Social media and its associated subcultures have become a proxy for the in person socialization our human psyches actually require. But it isn’t an adequate substitute, by any measure. I posit adolescent girls have been the hardest hit by the worsening trend of social isolation, due to their specific developmental need for social connection and personal differentiation. What others have referred to as an epidemic of loneliness is not new to the smartphone era, though the last decade has exponentially worsened it, but is more fundamentally the result of generations of economic and social restructuring.

We’re becoming more secular and less inclined to attend religious services, which this atheist initially saw as progress, but this trend is yet another loss of social connection and community. A church is a network of human beings sharing a moral core and purpose as well as important life events together, not simply worshipping creepy old books. And we have yet to find a secular equivalent. Sports and sports team allegiance provide a similar sense of purpose and belonging, albeit more superficially, but sports have become regarded as dangerous and fewer kids play. In fact, play in general has become more isolated and sterilized. No child has yet to break their arm or get a concussion playing Minecraft. 

We spend so much time alone. Even people who live in traditional ‘nuclear’ family homes do not interact with one another nearly as much as we used to, not now that everyone has a personally cultivated network of entertainment, information, and fellow ‘users’ inside their handheld computer. Even those of us who live in dense cities and commute via public transit; our ears are muted to the people around us as we listen to the media of our choice and stare into the screen as soon as our feet stop moving. We are lonely and we usually don’t notice it because we’re so distracted with digital input.

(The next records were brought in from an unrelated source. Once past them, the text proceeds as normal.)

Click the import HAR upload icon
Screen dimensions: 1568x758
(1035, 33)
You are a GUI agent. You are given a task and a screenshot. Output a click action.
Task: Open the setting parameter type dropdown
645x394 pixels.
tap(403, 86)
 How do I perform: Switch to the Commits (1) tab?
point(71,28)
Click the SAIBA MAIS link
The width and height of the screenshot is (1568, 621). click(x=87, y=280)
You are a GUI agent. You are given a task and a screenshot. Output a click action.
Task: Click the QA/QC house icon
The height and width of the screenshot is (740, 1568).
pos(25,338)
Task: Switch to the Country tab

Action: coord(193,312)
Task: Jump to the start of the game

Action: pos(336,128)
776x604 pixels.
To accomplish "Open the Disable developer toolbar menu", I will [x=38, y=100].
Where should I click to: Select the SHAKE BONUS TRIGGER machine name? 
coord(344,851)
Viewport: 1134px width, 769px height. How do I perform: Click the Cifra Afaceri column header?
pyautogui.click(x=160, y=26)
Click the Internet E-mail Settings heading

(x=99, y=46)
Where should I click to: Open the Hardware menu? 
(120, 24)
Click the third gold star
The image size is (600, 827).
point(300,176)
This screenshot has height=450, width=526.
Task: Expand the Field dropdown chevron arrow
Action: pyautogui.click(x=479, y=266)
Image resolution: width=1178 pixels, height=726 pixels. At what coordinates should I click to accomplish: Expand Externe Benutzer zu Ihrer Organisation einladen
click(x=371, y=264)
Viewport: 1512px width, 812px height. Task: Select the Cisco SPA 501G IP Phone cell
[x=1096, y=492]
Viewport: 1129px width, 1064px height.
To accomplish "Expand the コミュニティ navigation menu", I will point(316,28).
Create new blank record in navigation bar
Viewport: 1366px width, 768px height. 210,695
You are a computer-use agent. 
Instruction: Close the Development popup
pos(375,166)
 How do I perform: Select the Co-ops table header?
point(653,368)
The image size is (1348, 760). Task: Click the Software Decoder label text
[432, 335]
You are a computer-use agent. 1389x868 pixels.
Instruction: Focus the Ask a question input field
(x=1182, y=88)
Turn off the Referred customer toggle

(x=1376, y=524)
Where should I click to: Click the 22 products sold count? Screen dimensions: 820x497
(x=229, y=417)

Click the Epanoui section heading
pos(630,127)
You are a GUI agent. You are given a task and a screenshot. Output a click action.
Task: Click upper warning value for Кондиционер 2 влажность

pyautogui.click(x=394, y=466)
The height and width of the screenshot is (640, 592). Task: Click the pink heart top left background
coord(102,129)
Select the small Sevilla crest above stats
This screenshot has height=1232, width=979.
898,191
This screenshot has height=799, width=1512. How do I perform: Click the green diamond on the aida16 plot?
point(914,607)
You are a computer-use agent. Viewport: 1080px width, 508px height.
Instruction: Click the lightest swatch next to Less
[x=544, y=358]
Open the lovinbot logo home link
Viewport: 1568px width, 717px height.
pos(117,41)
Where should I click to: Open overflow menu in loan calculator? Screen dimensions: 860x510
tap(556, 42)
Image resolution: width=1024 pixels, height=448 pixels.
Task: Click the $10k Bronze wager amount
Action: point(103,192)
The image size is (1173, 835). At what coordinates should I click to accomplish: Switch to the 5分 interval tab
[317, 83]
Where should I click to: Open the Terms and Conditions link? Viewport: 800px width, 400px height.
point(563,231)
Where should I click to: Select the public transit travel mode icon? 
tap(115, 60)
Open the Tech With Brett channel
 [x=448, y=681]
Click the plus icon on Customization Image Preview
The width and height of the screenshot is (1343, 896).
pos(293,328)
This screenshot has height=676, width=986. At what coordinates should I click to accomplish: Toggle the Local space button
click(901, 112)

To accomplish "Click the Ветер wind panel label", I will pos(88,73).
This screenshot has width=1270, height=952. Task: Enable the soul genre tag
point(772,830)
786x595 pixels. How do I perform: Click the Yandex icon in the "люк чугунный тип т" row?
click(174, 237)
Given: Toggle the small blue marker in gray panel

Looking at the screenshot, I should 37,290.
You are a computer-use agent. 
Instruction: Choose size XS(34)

What we find in our smartphones is a world of likeminded people. People who ‘get’ us. People who have similar grievances, experiences, struggles, passions. This is especially intoxicating to teenagers who may not have strong social bonds in their physical worlds. Teenage girls especially, who are more socially driven than their male peers, are fulfilling that normal impulse for group inclusion and personal identification ever more intensely via virtual means.

One of these online groups is especially appealing because it provides a set of moral codes, an immediate ‘us vs. them’ framework, and promises relief from normal adolescent psychological suffering. Not only this, but it’s celebrated by mainstream media. An announcement of trans identification comes with showers of love, support, and attention. Any skepticism or criticism is the result of ‘hate’ and ‘bigotry’ from those you have already learned to identify as the enemy. All one has to do to permanently solidify inclusion is transition.

If this sounds alarmist think about any other ‘alternative’ adolescent trend. They carry the same motifs and serve the same purpose; personal differentiation as well as group inclusion along with a strong sense that outsiders and certainly parents not being able to understand. This one is just taken to a level previously unseen because we are seeing the distillation and distribution power of social media combined with the righteous fervor of a civil rights cause. If only therapists trained in human psychology and stages of development could start to see this for what it is.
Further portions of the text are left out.